Revolutionizing television

The future television pioneer started off on radio and gained rapid traction on the airwaves, landing important interviews / © AVCO Embassy Television /Courtesy Everett Collection

After relocating to Daytona, Donahue hosted Conversation Piece, where he interviewed Malcolm X, Johnny Carson, and John F. Kennedy, when the latter was a presidential candidate. During his time in Chicago and New York City, Donahue would add Muhammad Ali and Joe Frazier, Noam Chomsky, and Elton John to his list of interviews.

His series was picked up for syndication in 1969, and would reach over 200 stations across the U.S. While others in the genre would heavily feature celebrity chatter, notes Variety, Donahue conducted himself first and foremost as a journalist. After Donahue left WHIO in 1967, he brought The Phil Donahue Show to television, and while its reach was limited upon its televised premiere, by 1970, it was up for national syndication.

The Phil Donahue Show would run for 29 seasons and air almost 7,000 episodes before ending in 1996. Before his program ended, he and Soviet journalist Vladimir Posner co-hosted a program of their own called the U.S.–Soviet Space Bridge, in which they interviewed citizens from the U.S. and Soviet Union; this was the first program of its kind in television history—a statement that can be attributed to a lot of what Donahue did.
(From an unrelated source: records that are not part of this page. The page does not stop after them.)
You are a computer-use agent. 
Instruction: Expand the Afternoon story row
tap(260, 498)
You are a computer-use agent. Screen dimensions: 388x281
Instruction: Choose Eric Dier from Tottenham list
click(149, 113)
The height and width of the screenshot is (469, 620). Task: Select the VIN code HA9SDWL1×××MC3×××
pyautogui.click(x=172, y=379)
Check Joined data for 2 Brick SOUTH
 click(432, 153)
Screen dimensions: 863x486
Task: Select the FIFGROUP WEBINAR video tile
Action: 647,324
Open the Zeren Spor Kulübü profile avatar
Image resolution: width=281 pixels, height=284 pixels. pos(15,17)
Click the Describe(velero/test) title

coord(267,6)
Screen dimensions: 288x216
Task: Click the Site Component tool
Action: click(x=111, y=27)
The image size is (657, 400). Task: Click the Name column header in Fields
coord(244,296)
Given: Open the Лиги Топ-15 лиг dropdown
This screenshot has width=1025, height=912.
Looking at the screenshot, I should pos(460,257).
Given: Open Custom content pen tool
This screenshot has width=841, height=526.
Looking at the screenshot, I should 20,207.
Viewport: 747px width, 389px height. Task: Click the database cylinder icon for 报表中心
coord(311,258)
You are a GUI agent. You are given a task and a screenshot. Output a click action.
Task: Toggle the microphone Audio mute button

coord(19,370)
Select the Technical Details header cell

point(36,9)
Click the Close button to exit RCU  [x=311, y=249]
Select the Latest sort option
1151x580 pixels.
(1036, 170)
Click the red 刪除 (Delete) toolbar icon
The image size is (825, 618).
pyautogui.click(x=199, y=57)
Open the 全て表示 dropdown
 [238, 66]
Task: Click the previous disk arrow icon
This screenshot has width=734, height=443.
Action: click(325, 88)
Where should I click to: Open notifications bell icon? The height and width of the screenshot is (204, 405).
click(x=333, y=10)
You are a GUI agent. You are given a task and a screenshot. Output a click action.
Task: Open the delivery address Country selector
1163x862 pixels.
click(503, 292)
In the spirit of making the Cold War less frosty, “We reached out instead of lashed out.”

In 2008, Donahue was presented with the Lifetime Achievement Award. In a speech presenting the honor to him, Oprah Winfrey praised, “He may not have invented talking to people on television, he just did it better than anyone who came before him. All of us who came after Phil Donahue owe him a tremendous debt of gratitude.”

Donahue is survived by his second wife, Marlo Thomas, to whom he was married since 1980, along with five children from his first marriage.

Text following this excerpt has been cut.